A Associação de Comércio Exterior do Brasil (AEB) denunciou o prejuízo bilionário sofrido por empresas exportadoras brasileiras por conta da formação de cartel e da manipulação de taxas de câmbio feitas por bancos e instituições financeiras. O assunto foi debatido nesta terça-feira (27) pela Comissão de Assuntos Econômicos (CAE) a pedido do senador Ricardo Ferraço (PSDB-ES).

O presidente da AEB, José Augusto de Castro, disse que as práticas irregulares, entre 2007 e 2013, inviabilizaram mais de US$ 50 bi em exportações de manufaturados. Além disso, geraram perda de receitas para as empresas exportadoras, contribuíram para a desindustrialização do país e reduziram a entrada de investimento produtivo Brasil.

“Temos grande déficit da balança comercial de manufaturados. Estamos há 11 anos estagnados, sem crescer a exportação. Queremos exportar mais, e espaço para crescer nós temos. Só que para exportar manufaturados, a taxa de câmbio é fundamental, e sem taxa competitiva não temos condição de competir no mercado internacional”, afirmou José Augusto, que citou o economista Mário Henrique Simonsen (1935-1997): “a inflação aleija, o câmbio mata”.

Corrupção

O senadores Ricardo Ferraço (PSDB-ES) e Ataídes de Oliveira (PSDB-TO) lamentaram a ausência de representantes do Banco Central e do Conselho Administrativo de Defesa Econômica (Cade) na audiência pública. Diante da importância do assunto, eles informaram que vão aprovar uma convocação para uma segunda audiência. Desta vez, houve apenas convites.

“Para mim, esta audiência está literalmente manca, pois precisávamos de representantes do Cade, do BC e da Febraban aqui. Não tenho dúvida de que a corrupção passou pelo Cade, que é um órgão técnico, mas com indicações políticas. Espero que a situação mude a partir desse novo governo”, afirmou Ataídes.

Ricardo Ferraço, por sua vez, considerou a ausência um desapreço com a CAE, que é a comissão responsável pela sabatina dos indicados aos cargos de direção das instituições:

“Já há confissão de culpa de sete bancos, com o pagamento de multas milionárias. Parecer não haver dúvidas de que o cartel existiu, e os danos são irrefutáveis à economia brasileira […] Se o convite não é o suficiente, vamos convocar para que a comissão possa ter o Cade e o BC”, disse o representante do Espírito Santo.

Confissão

Atualmente o Cade tem duas investigações relativas à manipulação de taxas de câmbio e a formação de cartel. A primeira delas, aberta em meados de 2015, começou investigando principalmente bancos internacionais com atuação no Brasil. Sete desses bancos confessaram a culpa e assinaram um Termo de Cessação de Conduta (TCC).

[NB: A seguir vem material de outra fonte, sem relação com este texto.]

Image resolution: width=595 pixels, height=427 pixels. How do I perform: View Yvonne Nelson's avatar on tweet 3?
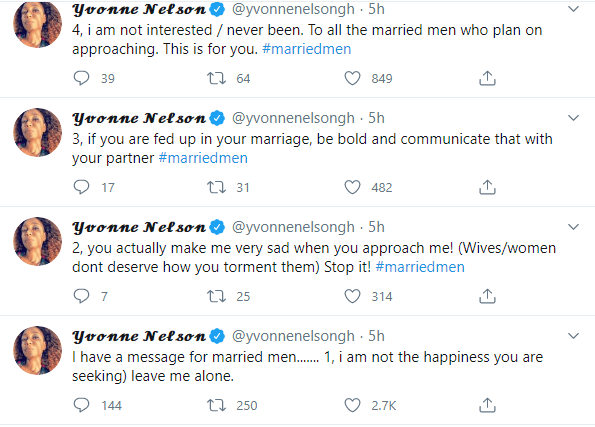[x=37, y=132]
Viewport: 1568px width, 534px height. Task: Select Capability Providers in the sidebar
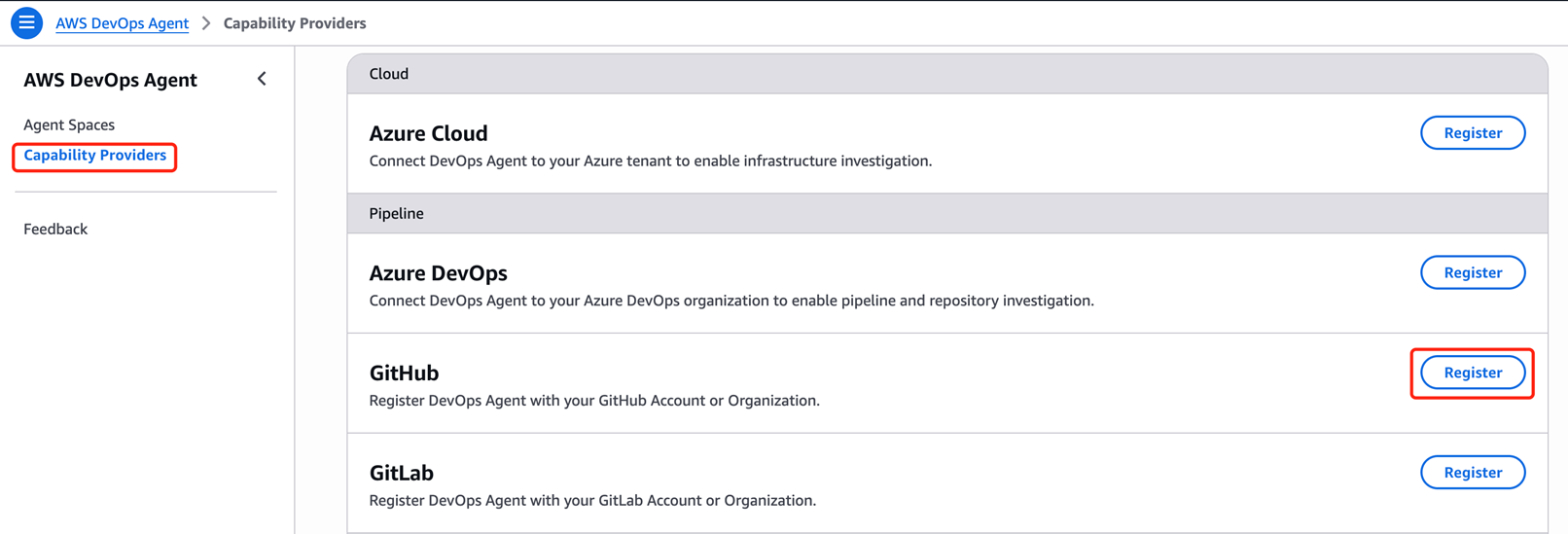click(94, 156)
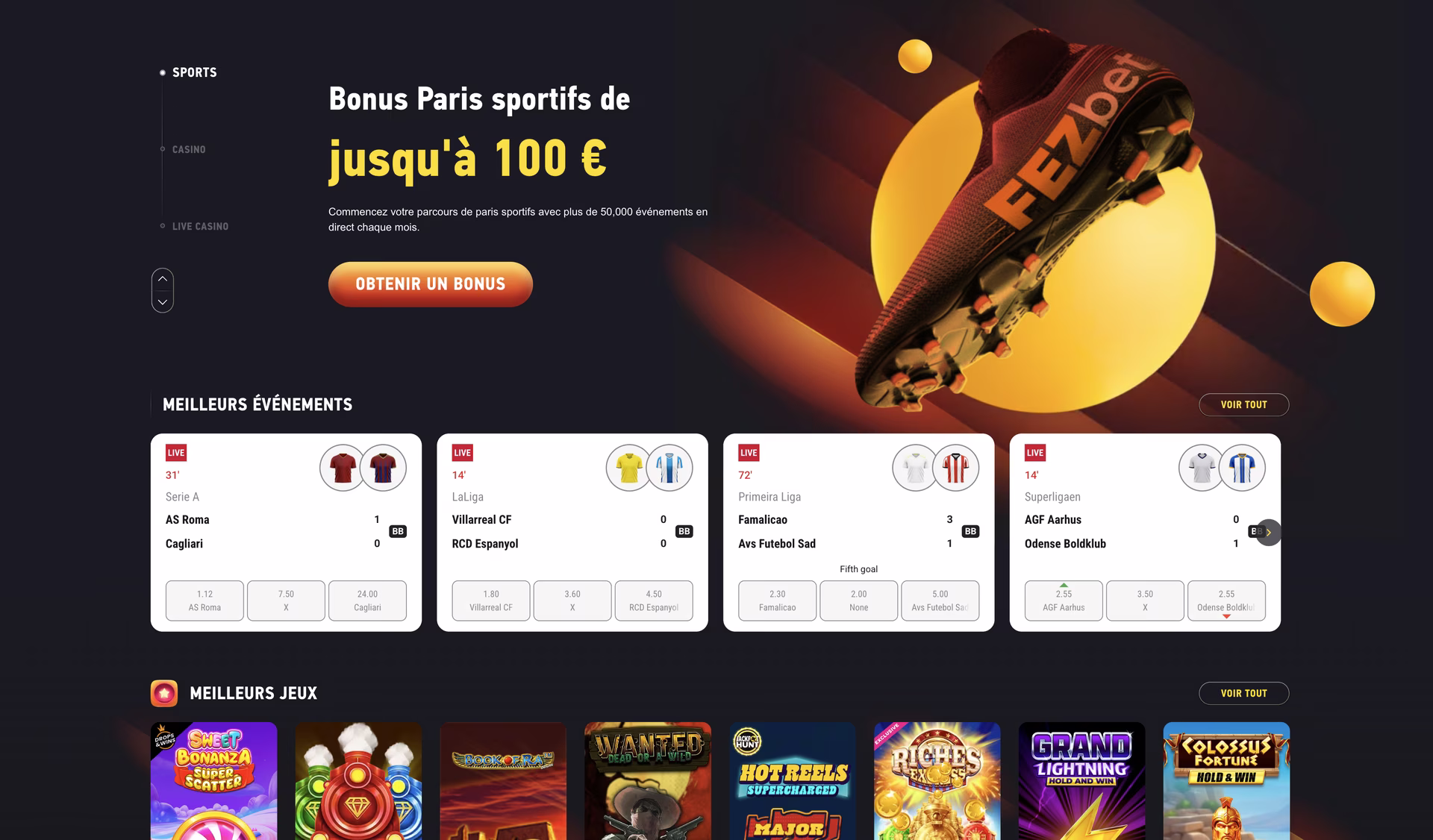
Task: Pick 2.00 None odds for fifth goal
Action: tap(859, 601)
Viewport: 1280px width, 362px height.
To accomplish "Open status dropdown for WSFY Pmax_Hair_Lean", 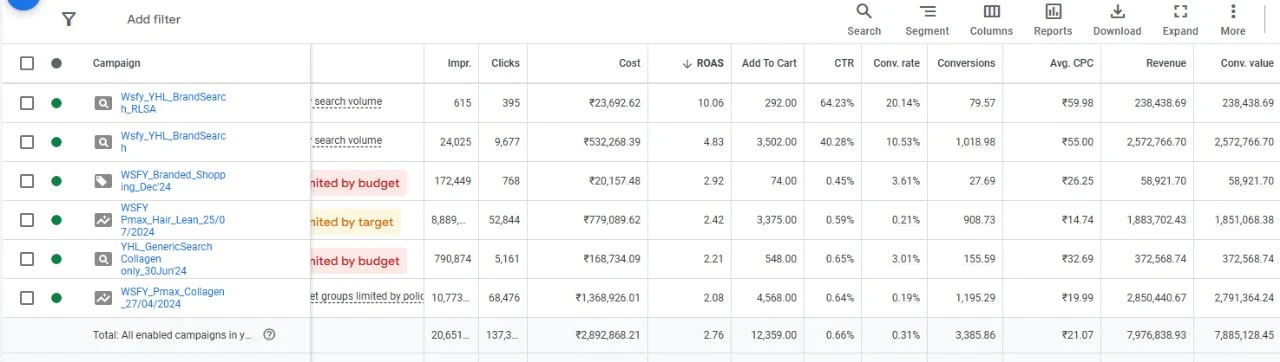I will coord(56,220).
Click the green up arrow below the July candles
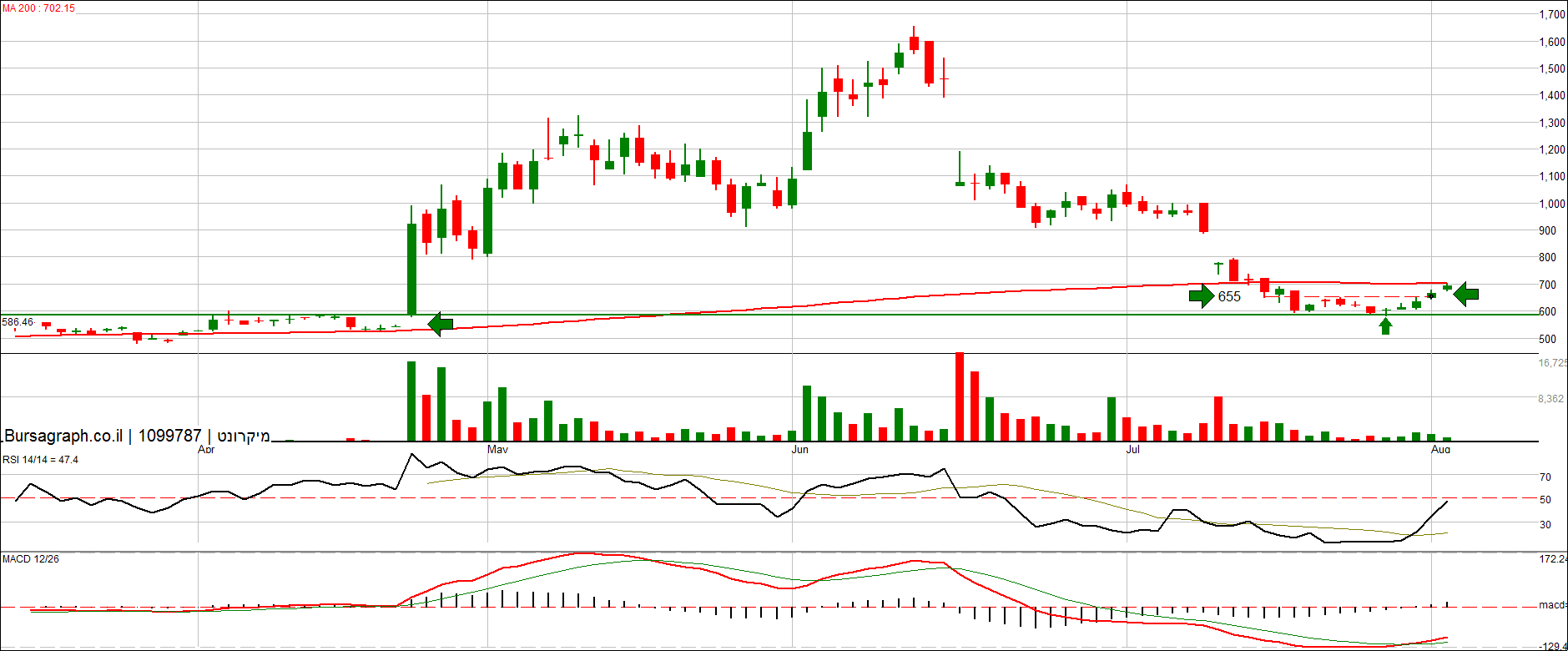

A partir de novas informações geradas com a confissão e com o acordo assinado, o Cade abriu nova investigação em novembro de 2016, voltada mais para bancos nacionais.

“A impressão que se tem é que essas investigações não evoluem muito e não têm tido desdobramentos. Quando a AEB tomou ciência dessas confissões, foram unidas as duas pontas da corda: já havia estudos econômicos comprovando os danos provocados pelo cartel e, do outro lado, os bancos confessaram. Então não há mais dúvida de que houve, sim, cartelização e manipulação da taxa de câmbio”, afirmou o advogado Bruno Oliveira Maggi, da KMM Advogados, que representa os exportadores.

Segundo ele, não foi dado aos prejudicados o acesso aos termos de confissão.

“Eles confessaram que o cartel existiu, mas não temos os detalhes e nem qual a atuação especifica de cada ente para a manipulação. Agora queremos acesso integral às provas do Cade, pois vamos precisar de usar isso para ações judiciais”, informou.